As opposed to the typical one-time sale of a digital product, with SaaS, you have reoccurring revenue. In 2008, without that reoccurring revenue, I would have been dead in the water.
Instead of having revenue that resets every month — as with other business models — with SaaS, you earn a monthly income from your subscribers. It’s the type of business that starts off slow but then speeds up like a rocket ship once its momentum starts.
For more information on this, check out my article on how to set up a membership site on WordPress.
The problem with this type of monetization is it takes a while to grow your MRR (monthly recurring revenue) to support yourself. Unless you have a clear vision, I recommend not making this your primary way to make money blogging. Instead, look at it as one part of a bigger picture.
8. Physical Products
Pros: Is much harder to copy than digital products
Cons: Requires inventory and is not unlimited with scale. There is a fix amount of cost per item produced
This could be selling your own or someone else’s products.
A common option is using Amazon’s FBA program. Since we are talking about blogs, if you’re interested in selling products, you must also have your own storefront for another source of traffic and revenue. WooCommerce is a good option if you like using WordPress.
The next level up is to drop-ship a product. You hold no inventory, nor do you have to ship the products yourself. Instead, you accept customer orders, and another party in the supply chain ships out the product.
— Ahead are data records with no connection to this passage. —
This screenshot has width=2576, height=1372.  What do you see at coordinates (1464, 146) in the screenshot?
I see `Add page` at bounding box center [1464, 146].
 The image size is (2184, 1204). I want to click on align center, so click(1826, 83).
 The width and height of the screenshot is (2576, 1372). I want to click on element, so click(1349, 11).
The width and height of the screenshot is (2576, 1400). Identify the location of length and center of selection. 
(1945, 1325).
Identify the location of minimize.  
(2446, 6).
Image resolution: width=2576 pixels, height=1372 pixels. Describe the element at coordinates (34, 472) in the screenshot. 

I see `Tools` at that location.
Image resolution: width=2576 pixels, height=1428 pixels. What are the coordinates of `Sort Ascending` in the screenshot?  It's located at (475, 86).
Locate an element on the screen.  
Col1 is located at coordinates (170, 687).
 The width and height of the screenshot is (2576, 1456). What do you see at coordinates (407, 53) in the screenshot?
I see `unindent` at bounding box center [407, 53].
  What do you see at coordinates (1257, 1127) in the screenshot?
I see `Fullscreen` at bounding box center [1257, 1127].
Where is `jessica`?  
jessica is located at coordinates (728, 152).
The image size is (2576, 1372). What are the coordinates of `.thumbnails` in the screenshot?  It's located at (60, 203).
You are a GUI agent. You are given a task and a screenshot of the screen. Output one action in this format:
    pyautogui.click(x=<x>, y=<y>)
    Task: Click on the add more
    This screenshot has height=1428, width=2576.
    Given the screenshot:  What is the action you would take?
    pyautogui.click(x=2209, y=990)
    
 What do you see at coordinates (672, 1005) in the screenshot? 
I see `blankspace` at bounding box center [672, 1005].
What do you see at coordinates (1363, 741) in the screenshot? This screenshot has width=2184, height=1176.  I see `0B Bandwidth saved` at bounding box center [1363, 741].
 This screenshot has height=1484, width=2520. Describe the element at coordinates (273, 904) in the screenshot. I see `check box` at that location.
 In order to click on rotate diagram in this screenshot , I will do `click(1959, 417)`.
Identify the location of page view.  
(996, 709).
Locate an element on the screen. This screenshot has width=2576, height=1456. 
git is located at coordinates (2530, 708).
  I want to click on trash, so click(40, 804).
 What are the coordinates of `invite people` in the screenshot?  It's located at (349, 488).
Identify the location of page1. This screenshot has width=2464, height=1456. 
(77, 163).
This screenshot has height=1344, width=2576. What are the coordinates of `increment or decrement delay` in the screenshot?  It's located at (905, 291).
There are many services that will do this for you, and it’s a nice way to start out. Of course, the issue is that you have no control over costs other than switching vendors.
Personally, I’m not a fan of selling physical products, but I have quite a few friends who do very well with this model. If you’re considering going down this avenue, one option I recommend would be to find a similar product and offer it to your audience via an affiliate link.
The downside to physical products is that, unlike digital products, they aren’t infinitely scalable. You have to deal with COGS (the cost of goods sold). While you might be able to improve your margins as you sell more, there’s a fixed cost.
If I were you, I would diversify my revenue and create a mixture of some (or all) of the eight options. As with any business, relying on just one source of revenue is a recipe for disaster.
I think the best options for a blogger just getting started are: consulting, affiliate marketing, and digital products. Only once you build out an audience should you think about creating a membership site or SaaS product.
Again, your niche might be unique. But for most niches, these are the best options available.